What this task involves → Every line containing "from" should be copied out. Go through the entries and find them.

** Opening Given records block **

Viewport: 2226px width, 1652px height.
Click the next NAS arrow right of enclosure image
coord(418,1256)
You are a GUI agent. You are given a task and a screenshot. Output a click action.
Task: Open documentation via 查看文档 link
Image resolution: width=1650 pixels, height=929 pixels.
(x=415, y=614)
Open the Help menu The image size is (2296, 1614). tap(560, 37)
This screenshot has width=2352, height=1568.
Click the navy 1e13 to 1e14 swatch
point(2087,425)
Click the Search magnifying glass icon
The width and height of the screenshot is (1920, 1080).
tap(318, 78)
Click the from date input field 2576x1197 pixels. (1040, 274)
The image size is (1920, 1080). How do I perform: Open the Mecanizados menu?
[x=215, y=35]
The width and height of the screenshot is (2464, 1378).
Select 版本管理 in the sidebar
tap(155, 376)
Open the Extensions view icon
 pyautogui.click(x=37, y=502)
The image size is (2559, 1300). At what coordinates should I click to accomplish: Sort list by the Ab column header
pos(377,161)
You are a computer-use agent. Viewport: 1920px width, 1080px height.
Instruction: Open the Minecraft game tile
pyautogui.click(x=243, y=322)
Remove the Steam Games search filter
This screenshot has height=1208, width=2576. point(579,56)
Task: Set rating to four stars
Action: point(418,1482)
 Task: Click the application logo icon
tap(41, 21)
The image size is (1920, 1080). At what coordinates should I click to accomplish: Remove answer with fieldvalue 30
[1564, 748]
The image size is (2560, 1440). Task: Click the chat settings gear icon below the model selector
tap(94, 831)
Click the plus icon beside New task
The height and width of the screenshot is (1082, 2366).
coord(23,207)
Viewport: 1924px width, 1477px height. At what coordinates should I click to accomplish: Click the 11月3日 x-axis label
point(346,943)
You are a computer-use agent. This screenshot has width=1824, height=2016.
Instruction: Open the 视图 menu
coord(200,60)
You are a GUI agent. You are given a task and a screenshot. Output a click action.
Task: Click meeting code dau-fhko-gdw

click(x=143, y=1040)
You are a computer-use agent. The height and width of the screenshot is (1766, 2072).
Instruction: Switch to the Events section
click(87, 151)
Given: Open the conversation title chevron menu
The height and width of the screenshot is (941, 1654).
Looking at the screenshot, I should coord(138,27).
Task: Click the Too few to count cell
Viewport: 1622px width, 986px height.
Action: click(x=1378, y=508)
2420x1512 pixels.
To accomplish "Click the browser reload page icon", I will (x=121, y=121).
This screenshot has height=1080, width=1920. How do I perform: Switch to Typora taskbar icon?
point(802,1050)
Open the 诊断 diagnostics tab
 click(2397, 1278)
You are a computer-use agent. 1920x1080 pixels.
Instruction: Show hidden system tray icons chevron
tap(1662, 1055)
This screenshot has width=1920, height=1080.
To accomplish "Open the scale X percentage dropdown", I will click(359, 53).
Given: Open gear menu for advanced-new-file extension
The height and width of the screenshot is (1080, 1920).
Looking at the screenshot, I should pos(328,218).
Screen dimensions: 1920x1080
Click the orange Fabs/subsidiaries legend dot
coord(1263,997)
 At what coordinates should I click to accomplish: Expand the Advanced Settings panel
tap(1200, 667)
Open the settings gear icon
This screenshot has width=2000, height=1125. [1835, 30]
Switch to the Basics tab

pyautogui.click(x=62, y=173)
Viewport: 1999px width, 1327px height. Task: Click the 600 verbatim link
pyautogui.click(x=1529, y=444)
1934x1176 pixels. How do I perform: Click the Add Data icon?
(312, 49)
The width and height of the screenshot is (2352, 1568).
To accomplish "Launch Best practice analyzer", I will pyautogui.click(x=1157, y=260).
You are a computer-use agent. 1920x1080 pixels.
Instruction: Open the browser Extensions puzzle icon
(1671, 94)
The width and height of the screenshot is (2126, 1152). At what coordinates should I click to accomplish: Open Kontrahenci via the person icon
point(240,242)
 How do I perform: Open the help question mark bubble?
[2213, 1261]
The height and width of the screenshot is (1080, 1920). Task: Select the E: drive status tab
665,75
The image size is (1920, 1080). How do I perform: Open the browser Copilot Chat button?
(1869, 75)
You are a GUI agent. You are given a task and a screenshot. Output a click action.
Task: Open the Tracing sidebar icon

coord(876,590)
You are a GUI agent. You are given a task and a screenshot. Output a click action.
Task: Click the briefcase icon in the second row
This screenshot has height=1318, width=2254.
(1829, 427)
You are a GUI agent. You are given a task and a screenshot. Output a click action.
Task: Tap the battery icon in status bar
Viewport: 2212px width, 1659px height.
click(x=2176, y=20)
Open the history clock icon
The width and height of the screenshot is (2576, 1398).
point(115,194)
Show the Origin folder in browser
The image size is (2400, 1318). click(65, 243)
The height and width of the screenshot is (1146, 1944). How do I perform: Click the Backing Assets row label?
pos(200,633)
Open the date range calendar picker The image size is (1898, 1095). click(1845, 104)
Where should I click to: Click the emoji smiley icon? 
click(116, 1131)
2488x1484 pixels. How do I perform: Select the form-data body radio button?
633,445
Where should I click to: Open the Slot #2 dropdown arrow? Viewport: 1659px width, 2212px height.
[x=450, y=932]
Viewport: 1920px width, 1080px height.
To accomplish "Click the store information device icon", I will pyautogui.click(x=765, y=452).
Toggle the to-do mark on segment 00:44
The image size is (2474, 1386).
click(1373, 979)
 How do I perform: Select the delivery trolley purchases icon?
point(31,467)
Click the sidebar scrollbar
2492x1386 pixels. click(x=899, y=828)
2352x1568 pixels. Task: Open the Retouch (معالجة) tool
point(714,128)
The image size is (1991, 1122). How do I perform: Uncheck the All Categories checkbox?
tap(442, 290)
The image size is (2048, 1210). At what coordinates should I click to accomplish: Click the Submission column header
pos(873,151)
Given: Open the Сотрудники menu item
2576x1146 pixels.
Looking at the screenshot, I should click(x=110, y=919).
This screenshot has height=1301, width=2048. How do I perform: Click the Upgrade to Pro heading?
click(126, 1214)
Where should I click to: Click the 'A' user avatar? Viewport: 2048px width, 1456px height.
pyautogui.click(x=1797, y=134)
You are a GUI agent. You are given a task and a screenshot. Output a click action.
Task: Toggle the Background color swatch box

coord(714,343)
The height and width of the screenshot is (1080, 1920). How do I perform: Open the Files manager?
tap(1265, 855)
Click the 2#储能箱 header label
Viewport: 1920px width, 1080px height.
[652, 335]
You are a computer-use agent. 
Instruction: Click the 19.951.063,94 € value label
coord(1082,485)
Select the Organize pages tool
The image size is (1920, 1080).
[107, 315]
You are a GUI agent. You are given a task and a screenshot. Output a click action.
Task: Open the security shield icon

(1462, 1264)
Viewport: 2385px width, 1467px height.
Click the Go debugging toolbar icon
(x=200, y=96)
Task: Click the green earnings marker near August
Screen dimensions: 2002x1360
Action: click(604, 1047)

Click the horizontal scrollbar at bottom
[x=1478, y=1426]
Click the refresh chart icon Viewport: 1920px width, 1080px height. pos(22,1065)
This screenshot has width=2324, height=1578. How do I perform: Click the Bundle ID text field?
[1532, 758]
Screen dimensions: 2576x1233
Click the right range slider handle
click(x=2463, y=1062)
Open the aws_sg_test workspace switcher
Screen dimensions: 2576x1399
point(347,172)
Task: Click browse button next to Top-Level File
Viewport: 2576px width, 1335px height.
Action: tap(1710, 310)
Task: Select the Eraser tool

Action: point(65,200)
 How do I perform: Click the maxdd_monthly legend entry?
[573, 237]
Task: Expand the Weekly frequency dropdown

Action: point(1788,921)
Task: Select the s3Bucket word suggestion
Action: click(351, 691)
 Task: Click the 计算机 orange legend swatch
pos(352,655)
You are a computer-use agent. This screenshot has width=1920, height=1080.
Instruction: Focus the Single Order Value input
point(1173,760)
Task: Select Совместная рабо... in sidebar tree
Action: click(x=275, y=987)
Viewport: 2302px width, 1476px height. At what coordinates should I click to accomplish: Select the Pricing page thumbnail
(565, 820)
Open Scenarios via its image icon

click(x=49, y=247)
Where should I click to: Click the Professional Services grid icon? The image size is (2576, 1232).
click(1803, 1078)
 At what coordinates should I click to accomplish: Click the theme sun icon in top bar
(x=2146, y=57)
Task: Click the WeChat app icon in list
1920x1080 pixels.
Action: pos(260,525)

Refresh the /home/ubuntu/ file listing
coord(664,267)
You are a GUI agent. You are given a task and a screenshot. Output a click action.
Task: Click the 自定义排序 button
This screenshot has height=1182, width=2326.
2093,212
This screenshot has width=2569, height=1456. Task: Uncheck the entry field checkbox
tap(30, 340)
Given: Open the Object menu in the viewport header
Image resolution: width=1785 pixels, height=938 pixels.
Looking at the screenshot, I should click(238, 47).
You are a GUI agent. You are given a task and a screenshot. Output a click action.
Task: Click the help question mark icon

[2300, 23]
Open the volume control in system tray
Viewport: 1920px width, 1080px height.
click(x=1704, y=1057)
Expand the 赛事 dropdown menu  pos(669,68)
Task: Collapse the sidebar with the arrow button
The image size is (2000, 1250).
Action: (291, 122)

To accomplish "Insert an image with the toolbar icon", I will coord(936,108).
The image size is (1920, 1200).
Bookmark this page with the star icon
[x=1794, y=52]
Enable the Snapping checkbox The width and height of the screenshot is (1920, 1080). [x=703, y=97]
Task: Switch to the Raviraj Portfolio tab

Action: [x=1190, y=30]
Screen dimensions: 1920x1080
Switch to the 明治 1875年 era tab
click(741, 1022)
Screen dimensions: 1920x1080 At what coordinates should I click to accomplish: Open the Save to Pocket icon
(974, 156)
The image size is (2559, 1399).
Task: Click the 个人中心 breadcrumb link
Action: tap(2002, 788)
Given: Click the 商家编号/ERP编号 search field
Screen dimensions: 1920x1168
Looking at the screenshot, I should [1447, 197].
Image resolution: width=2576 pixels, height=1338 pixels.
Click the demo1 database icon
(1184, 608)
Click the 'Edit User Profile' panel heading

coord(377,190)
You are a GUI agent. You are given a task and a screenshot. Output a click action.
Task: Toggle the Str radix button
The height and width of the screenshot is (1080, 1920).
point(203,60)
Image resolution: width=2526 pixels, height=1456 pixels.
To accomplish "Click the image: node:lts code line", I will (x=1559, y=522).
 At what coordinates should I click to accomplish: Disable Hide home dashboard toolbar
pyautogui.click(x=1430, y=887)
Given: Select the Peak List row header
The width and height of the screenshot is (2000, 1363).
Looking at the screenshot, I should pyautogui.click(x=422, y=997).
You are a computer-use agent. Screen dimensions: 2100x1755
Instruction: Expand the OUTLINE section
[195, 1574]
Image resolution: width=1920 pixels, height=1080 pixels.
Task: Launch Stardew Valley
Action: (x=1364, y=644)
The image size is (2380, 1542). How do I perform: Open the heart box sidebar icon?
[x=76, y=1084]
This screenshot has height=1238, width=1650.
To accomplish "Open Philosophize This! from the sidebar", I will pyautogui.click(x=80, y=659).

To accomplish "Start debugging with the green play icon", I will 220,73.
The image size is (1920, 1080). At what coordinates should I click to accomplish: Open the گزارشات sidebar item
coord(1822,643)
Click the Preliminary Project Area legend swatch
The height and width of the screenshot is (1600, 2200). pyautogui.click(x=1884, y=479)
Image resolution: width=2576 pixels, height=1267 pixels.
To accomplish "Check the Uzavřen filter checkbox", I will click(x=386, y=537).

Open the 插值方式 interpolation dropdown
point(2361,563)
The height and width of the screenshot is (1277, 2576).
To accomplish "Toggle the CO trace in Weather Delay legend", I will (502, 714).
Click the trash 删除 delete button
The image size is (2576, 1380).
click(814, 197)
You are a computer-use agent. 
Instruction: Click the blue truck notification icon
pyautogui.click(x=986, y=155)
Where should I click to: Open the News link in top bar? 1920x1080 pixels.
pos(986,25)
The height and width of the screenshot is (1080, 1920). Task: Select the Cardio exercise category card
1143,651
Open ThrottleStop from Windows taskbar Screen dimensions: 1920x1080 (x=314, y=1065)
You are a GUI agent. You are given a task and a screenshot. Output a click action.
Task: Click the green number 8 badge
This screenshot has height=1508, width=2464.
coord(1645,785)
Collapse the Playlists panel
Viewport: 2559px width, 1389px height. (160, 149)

** Closing Given records block **

Finished exercise →
Click the from date input field 2576x1197 pixels. (1040, 274)
To accomplish "Open Philosophize This! from the sidebar", I will pyautogui.click(x=80, y=659).
Open ThrottleStop from Windows taskbar Screen dimensions: 1920x1080 (x=314, y=1065)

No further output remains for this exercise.